A couple of weeks later, the whole class went on an excursion — with packed lunches and the whole class-trip feeling — and my student’s line manager and the student herself gave us a tour of the company. We got to see a presentation as well as doing a tour of the labs. Especially the labs were cool: My student was wearing the special kind of shoes that allowed her to walk wherever she liked, but the rest of us had to stay within narrow walkways that were marked on the floor with yellow tape so as to not bring any electric signals too close to sensitive instrumentation (or something like this, this was a loooong time ago!). And we got to see how the kind of instruments were produced that we would use on our own student cruise in this course only weeks later!
Even though I can’t remember the technical details of what we were told there (but I DO remember how they had different standards to calibrate turbidity meters with and I thought that was sooo fascinating), I vividly remember the excitement of the class, but most importantly the pride of the student who got to show us her company.
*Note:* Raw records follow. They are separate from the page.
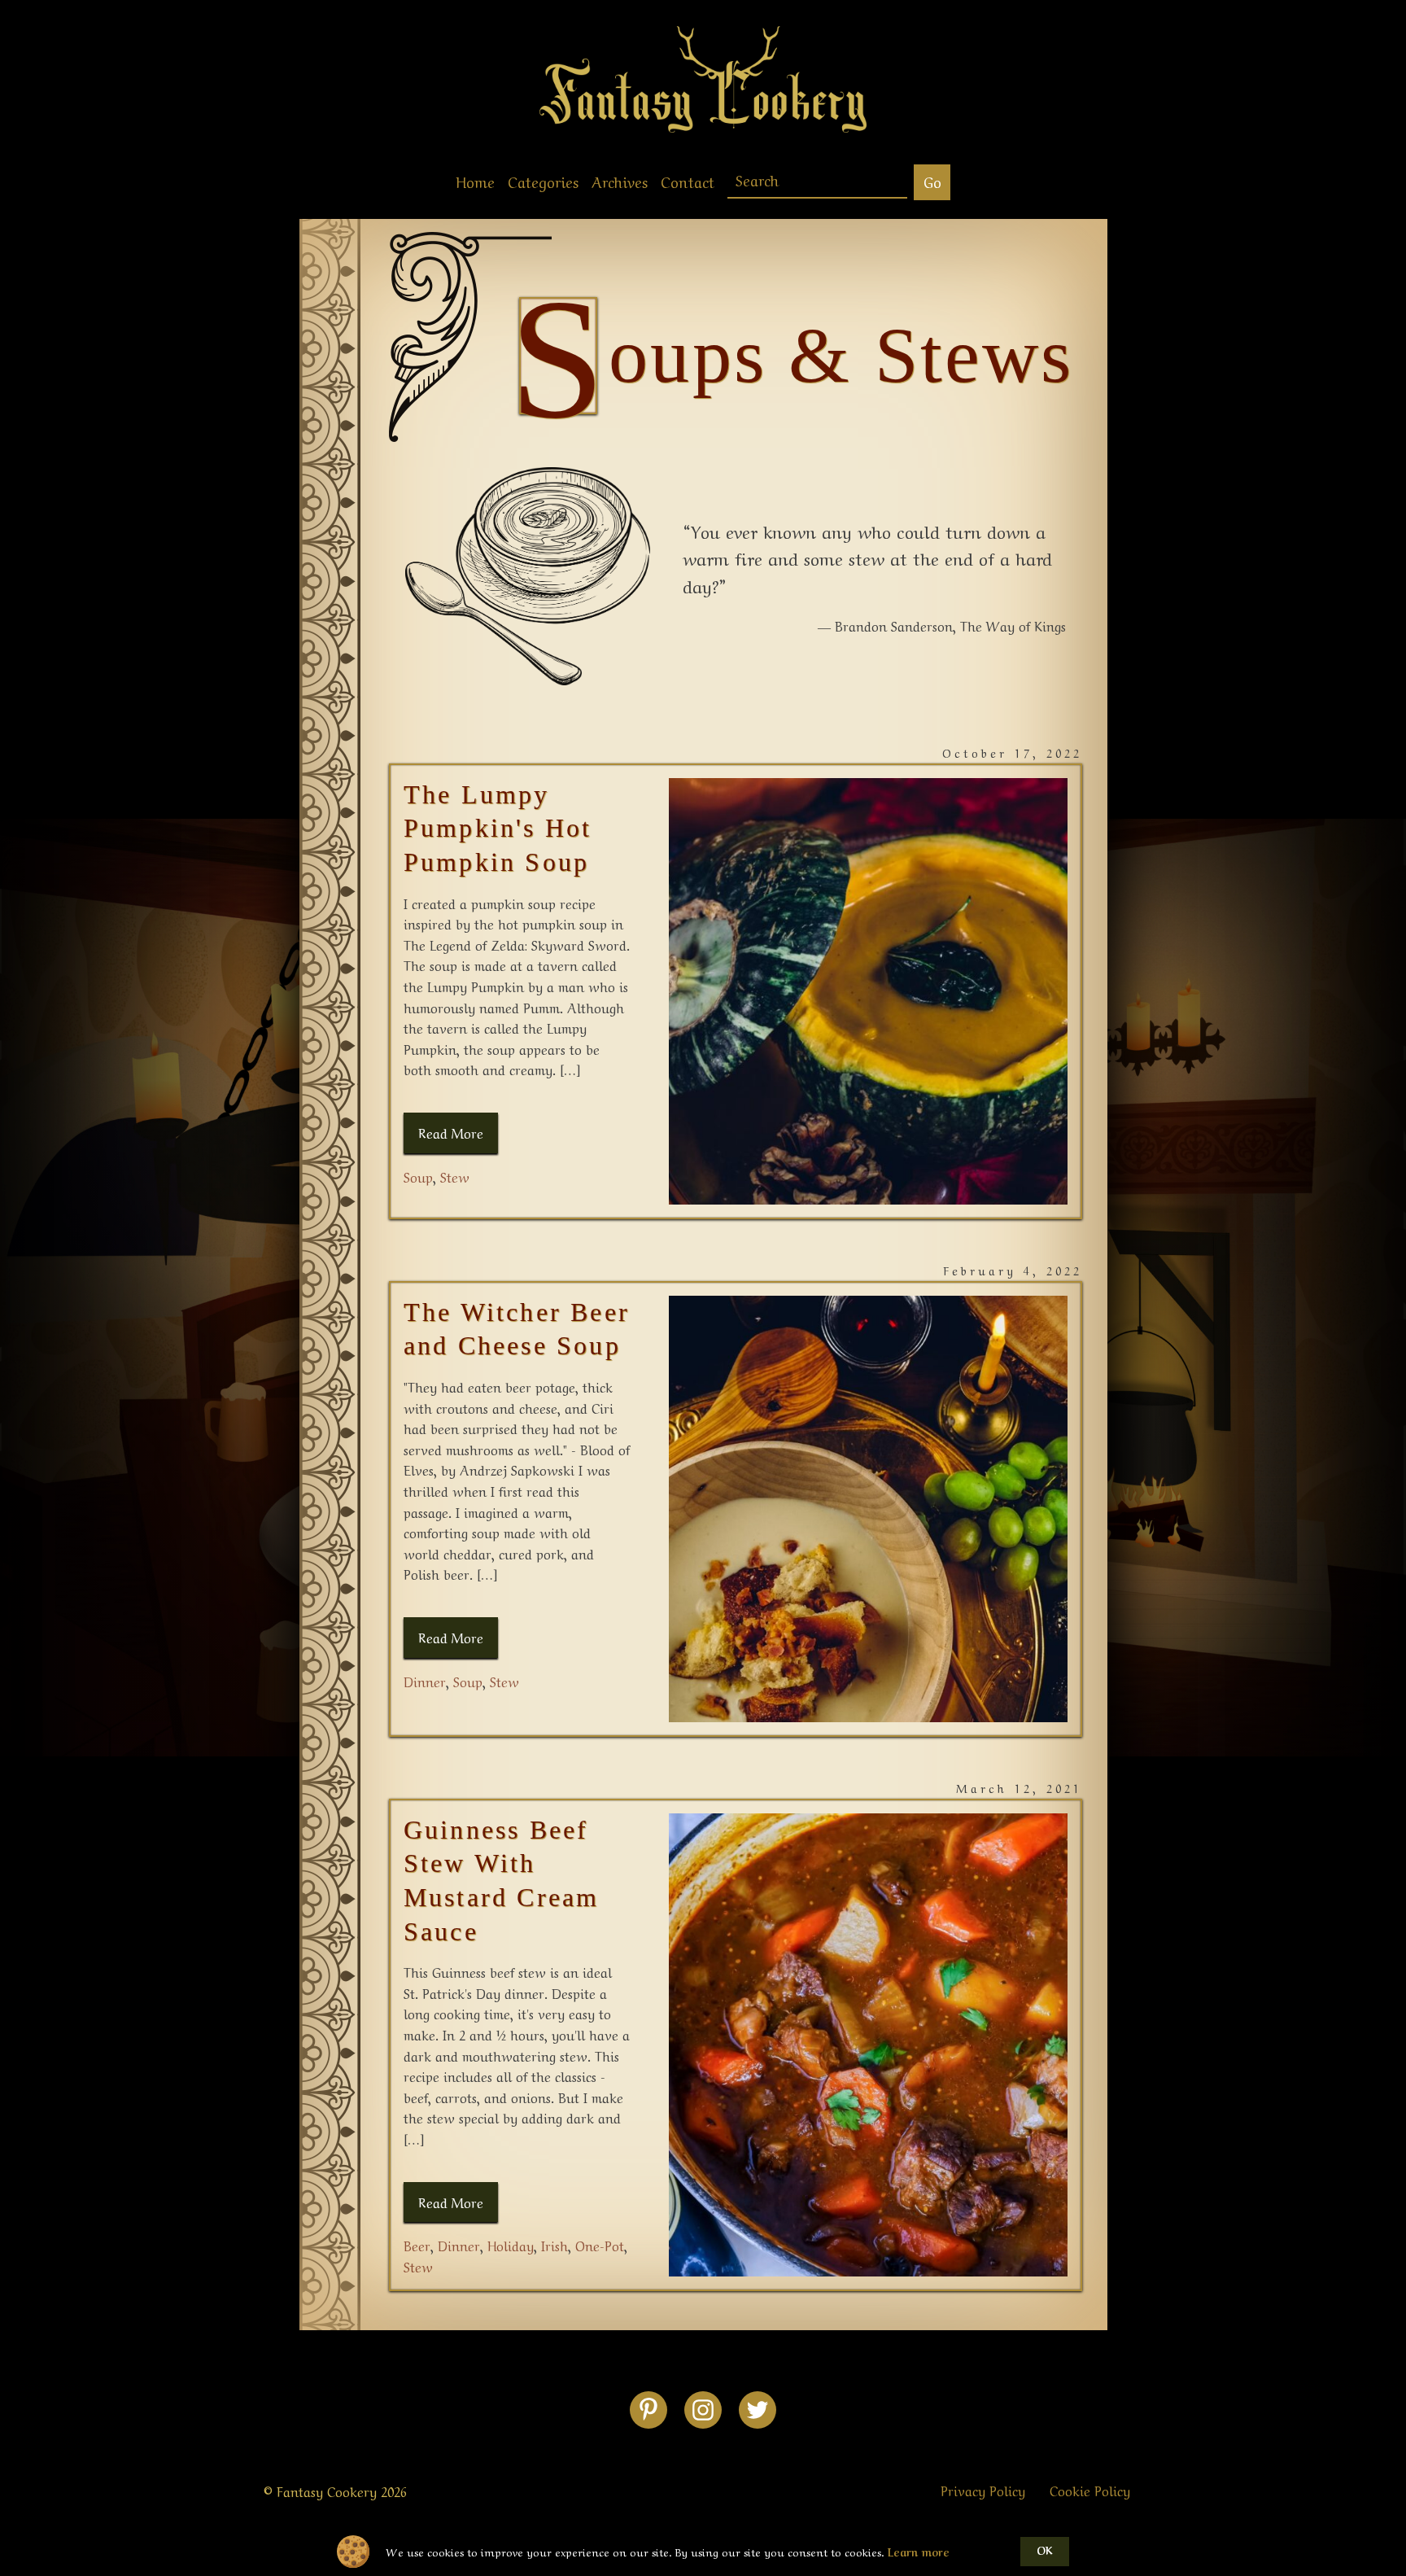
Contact (687, 180)
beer (417, 2245)
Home (475, 180)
The next year we went back with the next class I taught, and it was again exciting, but there was something really special about making time and going to the hassle of driving out to visit the company of one of the peers in the class.
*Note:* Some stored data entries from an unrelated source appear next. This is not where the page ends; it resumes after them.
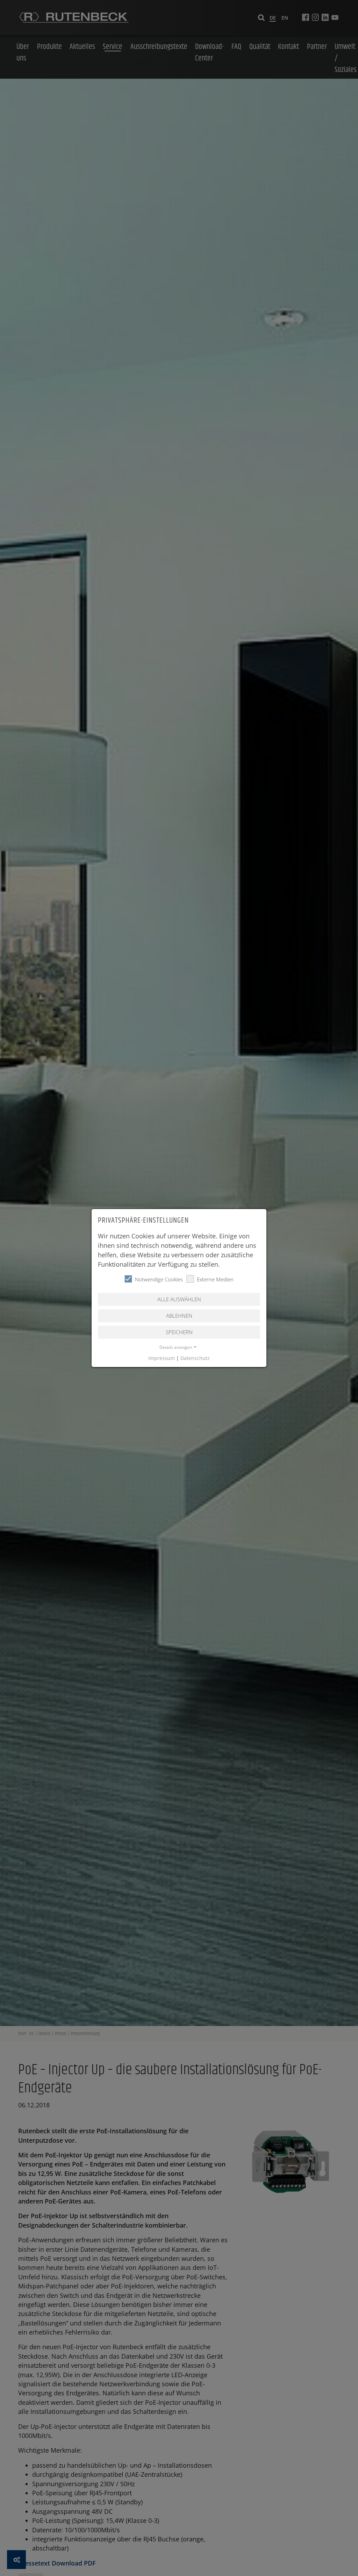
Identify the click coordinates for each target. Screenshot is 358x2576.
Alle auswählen (179, 1299)
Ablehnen (179, 1315)
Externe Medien (215, 1279)
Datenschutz (195, 1358)
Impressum (161, 1358)
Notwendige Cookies (159, 1279)
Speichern (179, 1332)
So what I try to do now is to create this excitement and feeling of relevance because we are talking about something that came from within the group of students, by opening up opportunities where I explicitly ask for suggestions. I reserve parts of the class specifically for whatever students want to talk about, and whenever students show a special interest in a topic, I am happy to re-arrange my plans to make time for whatever is on their mind. This does get me the occasional “the red thread of this class wasn’t always clear” comment in evaluations, but I think it is so worth it (also I’m working on making the red thread clear when I return to it after any detour I might take to follow student interest ;-)).
What do you think? Have you tried this and what were your experiences?